Take years of watching sports and add it to working in a sports-related profession, and you get sports overload. Sometimes, it manifests itself in cynicism. Other times, it’s represented by the unwillingness to spend a free minute watching a game.

Even if a game was watched, it surely wouldn’t be a regular season NBA game. Nothing against the season, but it always seems so predictable.

This season, younger teams have jumped out to hot starts. The Clippers and Sixers are sitting at the top of their divisions. It’s exciting, but seems like it will fizzle out when the playoffs roll around. In the NBA, experience wins out when it matters the most.
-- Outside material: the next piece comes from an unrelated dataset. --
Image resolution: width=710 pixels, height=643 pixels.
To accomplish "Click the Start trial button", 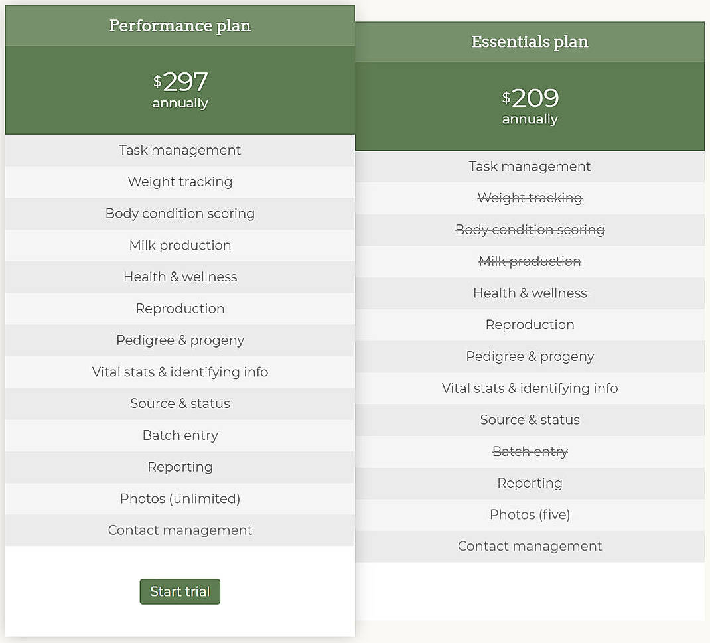I will pos(180,591).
Turn on the tube and see the Clippers play for the 45th consecutive night. Watch Durant and Westbrook score in bunches. Clippers. Thunder. Thunder. Clippers.
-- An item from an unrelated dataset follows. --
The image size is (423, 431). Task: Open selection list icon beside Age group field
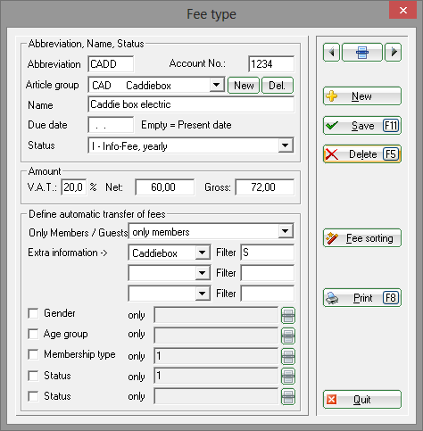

That’s not the way it is, but that’s the way it seems.

To get back to the point, the NBA’s regular season really does nothing to excite the guy who doesn’t have a vested interest in it.
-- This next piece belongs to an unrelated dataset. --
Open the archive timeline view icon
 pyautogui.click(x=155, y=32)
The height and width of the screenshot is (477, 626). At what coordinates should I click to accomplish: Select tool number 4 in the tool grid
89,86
But Lin? That’s a different animal.

Part of the reason Lin is easy to embrace is because the guy’s story is pure. No one wanted him. Now, he’s balling, and he’s balling in the Mecca of basketball. He’s making the Garden roar. He’s making Spike lose his mind. He’s getting people who don’t care to care.

He’s making people take their night off to tune in. Despite cynicism and disinterest, he’s trumping all of that.

How's he doing it? He's a Harvard grad who plays like he's playing pick-up ball on the playground. In  Mike D'Antoni's system, he's allowed to keep the ball in his hands as long as he wants.

He bobs, he weaves. He moves in, he moves out. He dishes and draws double teams. He plays with swag. When the average viewer tunes in and watches him play, they may think of the style of Yao or Yi. Fair or not, his looks help create a perception.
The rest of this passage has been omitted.